Park Systems, Santa Clara, CA

Published on

Abstract

Atomic force microscope (AFM) is a very useful instrument in characterizing nanoscale features, However, the original AFM design, based on piezo-tube scanner, had slow response and non-orthogonal behavior, inadequate to address the metrology needs of industrial applications: accuracy, repeatability, and automation. The primary reasons are the poor behavior of piezoelectric tube scanner and the tip wearing that constantly changes the tip geometry. Together with complex setting of operating parameters, AFM could not be made as widely adopted as other microscopy such as optical microscope or scanning electron microscope (SEM).

In order to improve the core performance of AFM, we have developed a flat scan system, where the x-y flexure scanner moves the sample in the horizontal plane and the z flexure scanner moves only the probe in the vertical axis.

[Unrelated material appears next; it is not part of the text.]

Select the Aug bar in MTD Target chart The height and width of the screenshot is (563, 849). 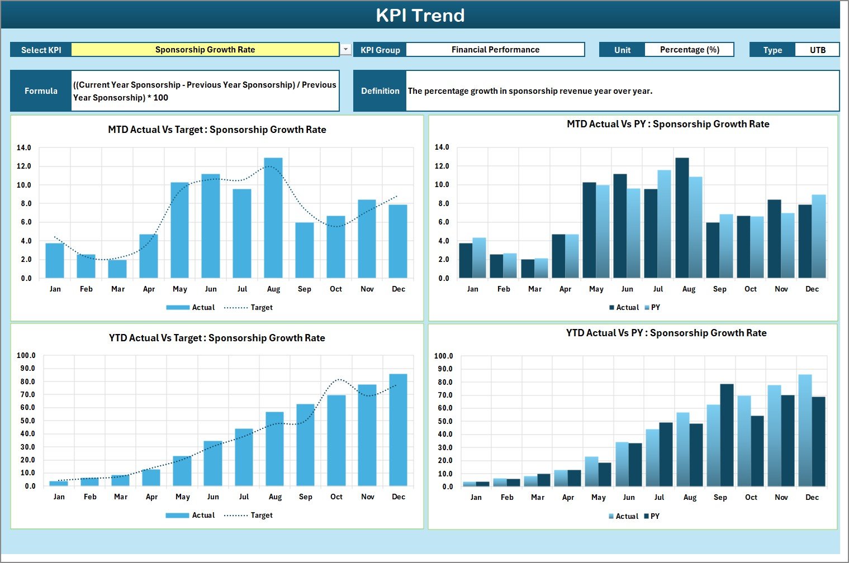tap(273, 218)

The accuracy of the x-y scan was improved with feed-forward algorithm, Hann function, and dual servo system. The speed of the z scanner was increased by minimizing the mass of moving part of the scanner to which the probe is attached. The resulting z servo bandwidth was high enough to enable the non-contact mode in ambient atmosphere and made it stable enough to become practical for routine operation. The non-contact mode preserves the sharp tip and, therefore, provides highly accurate and repeatable measurements of the sample geometry through tip de-convolution. AFM is evolving into an ideal methodology for non-destructive sample scan with longer tip life, in various industry applications: pole-tip recession, surface roughness, automatic defect review, etc.

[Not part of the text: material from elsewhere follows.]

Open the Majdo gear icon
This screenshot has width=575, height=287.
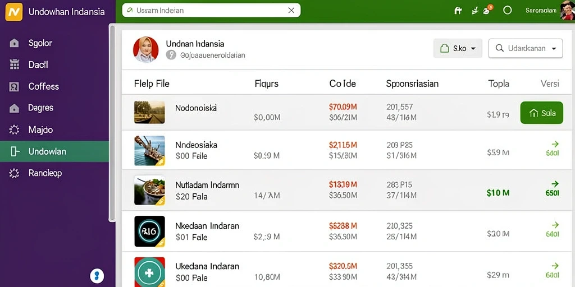point(14,129)
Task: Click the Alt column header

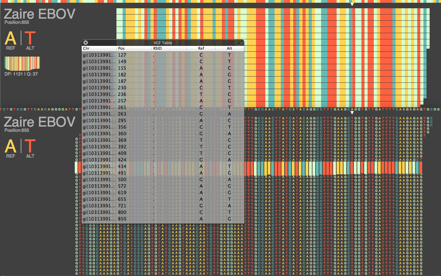Action: [229, 49]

We also developed self-optimizing algorithms for the scan parameters of the non-contact mode, such as servo gain, set-point, and scan speed by analyzing the tip-sample interaction force and the scan data of previous line. In the new AFM system, the user only needs to set the scan area and the z servo error limit that corresponds to the degree of image quality. The new improved AFM not only produced accurate images faster, but also allowed various new industrial applications for HDD and semiconductor industry. Eventually, AFM will become as easy and widely adopted as optical microscope.

Bio

Ryan Yoo

Dr. Ryan Yoo is responsible for global sales and marketing of Park System's SPM products and solutions, capturing and expanding the market potential of the products and solutions offered by its unique XE technology. He is also responsible for strategic planning and management of the Park's global operaton.

 

Dr. Yoo received his Ph.D. from the University of California Berkeley, where he conducted pioneering works in the combinatorial nanomaterials synthesis and characterization of phosphor, manganese oxide, and metal alloy system. Using combinatorial synthesis of nanomaterials and high throughput screening techniques, he performed extensive continuous physical and structural phase mapping of complex oxide and metallic alloy systems. Scanning Evanescent Microwave Probe (SEMP) was heavily utilized for the complex microwave impedance measurements of both bulk and thin film materials. His work in continuous phase diagram mapping of rare-earth manganites revealed many novel electronic phase transitions in highly correlated electronic systems.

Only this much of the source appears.